The scene at Folk & Roots Festival in 2011, now confirmed canceled, replaced by Square Roots. Credit: Jason Kreke
Today’s announcement that the Old Town School of Folk Music and Lincoln Square Chamber of Commerce were teaming up to produce a new summer event, Square Roots, left many wondering about the fate of Old Town’s annual Folk & Roots Festival. Center Square Journal has confirmed that Old Town School is indeed pulling the plug on Folk & Roots this year, in what would have been the festival’s fifteenth season.
“We’re not doing Folk & Roots this year,” said Nick Macri, Old Town’s marketing manager for concerts and events. “We haven’t scrapped it entirely, we might be doing it next year,” but for 2012, Square Roots is “where we’re putting all of our energy.”
The contract between Old Town School and the Chamber was inked just last Friday: The Chamber finally gains the summer festival it’s been aiming to mount for the past several years and Old Town now has a partner to help navigate the city’s moving target of permits and fees.
“The city is trying to increase revenue but they’re not being completely forthright with the people creating these events,” said Jason Kraus, vice president of the Lincoln Square Chamber of Commerce. He pointed to significant hikes in the costs for permits and rental of Welles Park, a key Folk & Roots venue. Also swirling: rumors that the city is planning to reverse its practice of allowing festival vendors to tap into the city’s electric grid, forcing them instead to fall back on generator power.
“There’s a lot of gray area from the city,” Kraus said. Just in trying to determine the cost of reimbursing LAZ for lost parking meter revenue due to street closures during the festival, “We talked to them three times and got three different answers.”
While Old Town School will still take the lead in programming music and entertainment for Square Roots, in many ways the new festival will look and feel much different from Folk & Roots. Welles Park is off the table, largely because Little League baseball had its schedule in place before Square Roots settled on a date, and “the idea is to have more local music represented,” according to Macri.
In fact, “local” is the buzzword for Square Roots.

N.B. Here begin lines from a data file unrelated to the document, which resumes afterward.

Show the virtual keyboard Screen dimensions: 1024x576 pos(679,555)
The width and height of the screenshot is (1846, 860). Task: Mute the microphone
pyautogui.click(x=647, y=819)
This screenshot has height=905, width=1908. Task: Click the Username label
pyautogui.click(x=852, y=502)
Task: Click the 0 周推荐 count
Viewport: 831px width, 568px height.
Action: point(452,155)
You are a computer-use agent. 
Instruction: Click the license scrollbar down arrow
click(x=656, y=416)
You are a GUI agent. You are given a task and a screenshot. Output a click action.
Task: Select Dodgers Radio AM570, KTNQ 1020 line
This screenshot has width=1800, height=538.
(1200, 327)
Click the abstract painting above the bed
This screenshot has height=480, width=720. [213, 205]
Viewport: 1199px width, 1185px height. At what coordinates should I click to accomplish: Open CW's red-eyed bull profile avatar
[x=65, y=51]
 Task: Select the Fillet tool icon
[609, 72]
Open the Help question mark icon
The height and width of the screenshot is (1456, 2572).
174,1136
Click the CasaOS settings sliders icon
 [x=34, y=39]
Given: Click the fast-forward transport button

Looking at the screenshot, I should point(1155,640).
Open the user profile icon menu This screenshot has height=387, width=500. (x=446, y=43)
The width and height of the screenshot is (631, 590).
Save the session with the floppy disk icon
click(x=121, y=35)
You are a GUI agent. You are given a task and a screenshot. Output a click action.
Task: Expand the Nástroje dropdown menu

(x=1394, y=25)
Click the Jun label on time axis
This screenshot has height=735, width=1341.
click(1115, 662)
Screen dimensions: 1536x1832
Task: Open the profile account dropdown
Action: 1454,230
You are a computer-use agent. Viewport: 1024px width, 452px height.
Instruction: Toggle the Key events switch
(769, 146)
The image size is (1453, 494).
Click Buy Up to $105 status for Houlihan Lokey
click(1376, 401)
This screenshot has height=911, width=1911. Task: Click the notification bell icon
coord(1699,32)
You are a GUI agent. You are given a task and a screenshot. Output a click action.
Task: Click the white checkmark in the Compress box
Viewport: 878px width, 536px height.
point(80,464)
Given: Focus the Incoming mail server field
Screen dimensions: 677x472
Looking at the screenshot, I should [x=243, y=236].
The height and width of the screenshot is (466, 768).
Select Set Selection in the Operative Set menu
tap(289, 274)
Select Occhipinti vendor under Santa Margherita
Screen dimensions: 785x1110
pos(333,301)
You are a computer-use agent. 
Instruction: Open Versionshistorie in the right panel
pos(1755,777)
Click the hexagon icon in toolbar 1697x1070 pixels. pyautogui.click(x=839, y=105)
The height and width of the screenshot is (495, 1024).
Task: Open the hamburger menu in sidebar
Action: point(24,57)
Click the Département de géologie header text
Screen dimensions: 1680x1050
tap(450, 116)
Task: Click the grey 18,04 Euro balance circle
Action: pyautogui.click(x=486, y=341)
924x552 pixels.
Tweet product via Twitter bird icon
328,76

Local music, local food and local beer is the underlying theme, said Kraus. “Our hope is that 80 to 90 or 100 percent of the food vendors are from the neighborhood, Northcenter, Ravenswood or nearby.”
The craft beer component represents another departure from Folk & Roots and will resemble an outdoor version of the Chamber’s highly successful Winter Brew event. “We’ll make some new friends from other breweries,” said Kraus, suggesting the definition of “local” might be expanded to include breweries from as far away as Ohio.
Whether Folk & Roots will return in 2013 remains unclear. “Our plans are to continue with this festival,” said Krause.